The Kelch Gothic Revival silver service, created in 1900, was one of the finest silver services made by Peter Carl Fabergé. The silverware was commissioned by Alexander and Barbara Kelch (Russian:Кельх, Kelkh). Peter Carl Fabergé considered it the most important silver masterpiece made in his workshop; it was also the most expensive.

Kelch’s silverware is assumed to have been melted down circa 1918, following the October Revolution. For the next 100 years experts of Fabergé had claimed that the tableware was completely destroyed. In 2017, it appeared that items from the service had survived, having been discovered in Poland.

History 
The idea for designing the service in the neo-Gothic style was conceived in 1898 along with the rebuilding of the Kelch mansion in Saint Petersburg. The service was intended to complement Barbara Kelch’s Gothic scheme for the new dining room.

The tableware was designed in 1900 by the distinguished Russian architect Fedor Shekhtel who cooperated with Fabergé. The tableware was made in 1900 in a Moscow branch of Fabergé's company. Alexander Kelch paid the astounding sum of 125,000 rubles for the tableware. The price Alexander Kelch paid for the tableware makes it the most expensive Fabergé work that was ever made.

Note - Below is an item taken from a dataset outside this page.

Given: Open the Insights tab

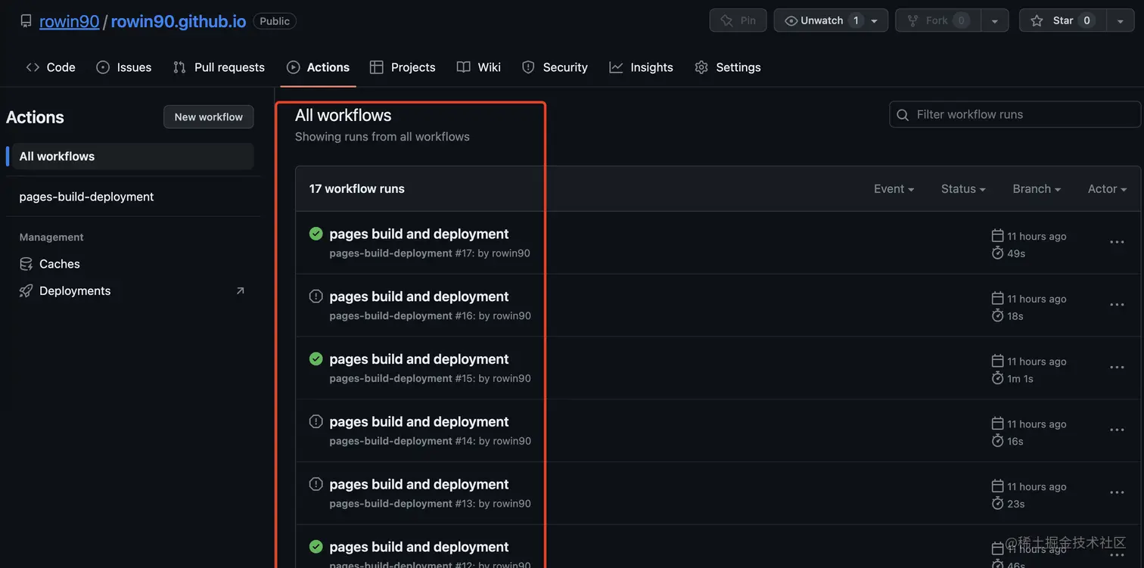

Parts of the Kelch’s tableware were presented on the charity exhibition of Fabergé works organized in 1902 in Saint Petersburg in Baron Paul von Dervies' mansion. This was the one and only exhibition of Fabergé works organized in the period of his activity. The exhibition presented Fabergé works belonging to Empresses Maria Feodorovna and Alexandra Feodorovna and family members of the House of Romanov and representatives of the aristocracy. The Kelch’s silver service was the only work shown at this exhibition which didn't belong to the aristocrats, but to the family of rich industrialists.

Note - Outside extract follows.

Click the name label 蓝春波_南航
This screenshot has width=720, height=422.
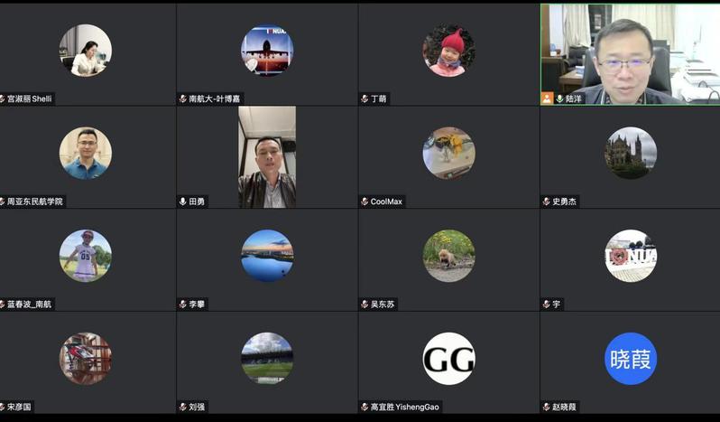point(30,304)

Until 1905 Kelch’s silver tableware was in the Kelch mansion in Saint Petersburg. In that year, as a result of Alexander and Barbara separation, the tableware was transported to the Bazanov’s palace in Moscow. After the October Revolution in 1918 the Kelch’s silver service was confiscated and melted down. For 100 years, until 2017 it was considered as completely destroyed, as no parts of the service were in any Fabergé collection. In January 2017 some pieces of cutlery appearing to come from the neo-Gothic Kelch service surfaced in the art market in Poland.

Description 
The Aleksander and Barbara Kelch's representative tableware was made in the neo-Gothic style. The style of silver service referred to the style and the décor of the dining room in Kelch mansion in Saint Petersburg. The decoration and ornaments used by Fabergé are coming from the English and German Gothic style.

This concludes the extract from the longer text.